Borneo, by Joe Lamb, Founder of the Borneo Project
We live in interesting times. Some consider living in interesting times to be a curse, perhaps a euphemistic translation of the Chinese, 住在不好的時候 , “to be born in bad times.” Others think the saying originates in ancient Ireland. Perhaps the curse simply recognizes that conflict is the essence of drama. Unlike times of strife, deprivation, and turmoil—times of peace, plenty, and stability don’t provide catchy story lines for blockbuster movies. Hopefully, the totemic film describing our age won’t be titled “Collapse.”
Whether being born in our, undeniably interesting, times turns out to be a curse depends less on the fates, be they Chinese or Irish, than on the actions of human beings. Much of the earth’s future will be determined by actions of humans in the next 25 years. 25 years is, in itself, an interesting span of time. When compared to age of the earth— 25 years/4,540,000,000 years—25 years may be vanishing small, but from the perspective of human time, 25 years has significance, something very important happens roughly every 25 years. It takes roughly 20 to 25 years, on average, for a baby to grow up and produce a baby of its own, the so-called generation-time. One generation-time ago the Borneo Project came to life. Over those two plus decades the Project grew and changed, but our mission remained unchanged: to help indigenous peoples secure their human rights and thereby protect their forest, for themselves, and in trust for future generations.
We’ve scored some astounding successes over those years, astounding because of the incredible size of our opponents (some of the world’s largest companies in consort with some of the world’s most corrupt politicians), astounding because of the courage and creativity our indigenous allies. But, like the character played by Jimmy Stewart in It’s a Wonderful Life, it’s hard not to despair when you look at what’s been lost: 25% of Borneo’s of rainforest disappeared or was degraded in the last 25 years— felled to industrial logging, burned to make way for monoculture plantations, or flooded for the Bakun Dam. Some predict that the over 80% of the world’s oldest rainforest will be gone in the next 25.
Despair may be an appropriate emotion for those who see an inevitable, and horrific, end to the forest. But the end is not inevitable. The battle is far from over. We can win. In the next 25 years, we can protect what is left of the world’s forests, protect what is left of vanishing species, secure human rights for indigenous peoples, restore degraded land, and leave a world for our children that is, to paraphrase James Hansen, capable of supporting civilization.

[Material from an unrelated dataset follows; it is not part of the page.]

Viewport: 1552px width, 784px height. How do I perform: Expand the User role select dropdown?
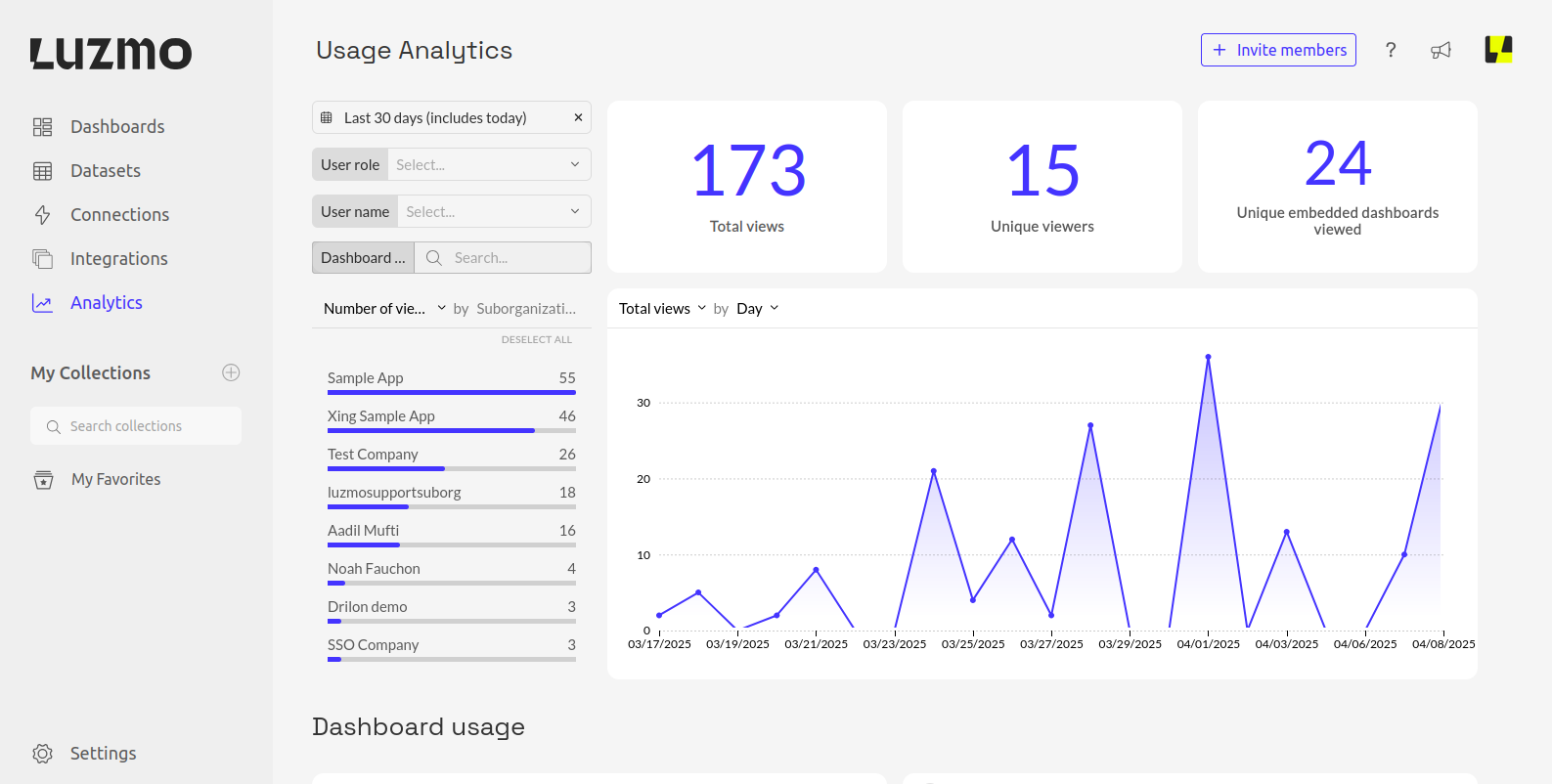[489, 164]
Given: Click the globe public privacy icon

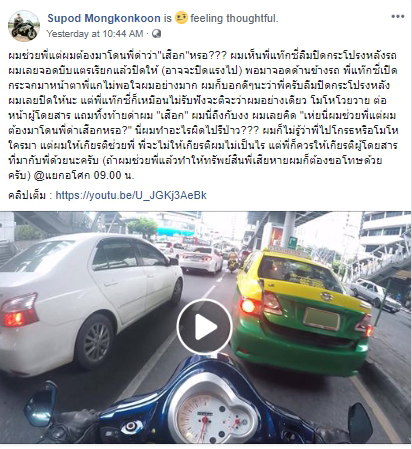Looking at the screenshot, I should point(156,34).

To win that battle in Borneo we have a clear task: reframe the concept of development. Sarawak faces a choice between SCORE—the development proposal that includes 12 mega-dams, massive expansion of oil palm plantations, and coal mining for electrical generation—and alternate development, a program that builds on indigenous practices while incorporating appropriate technological advances, a development that recognizes the indigenous inhabitants of the forest as deserving of human rights and as the forests rightful owners. As the Nobel Laureate Elinor Ostrom showed, the best protectors of the forest are it’s native inhabitants. Any rational development plan would, at a bare minimum, come from full informed and prior consent. Ostrom’s, and a host of other research shows, that danger to the forest “commons” comes not from its indigenous land-owners, but from the “roving bandits” that plunder the forest for short term gain.
I am excited and honored to be traveling to Borneo at the end of this month to shoot a series of videos exploring the problems with SCORE and, even more importantly, to interview representative of SAVE-Rivers, the powerful native resistance to the dams, and explore the rational alternatives development that would leave the forest intact, its traditional peoples more prosperous, and the world’s climate safer. Remember in It’s a Wonderful Life, though Jimmy Stewart may have despaired momentarily, it wasn’t the big banks that won in the end.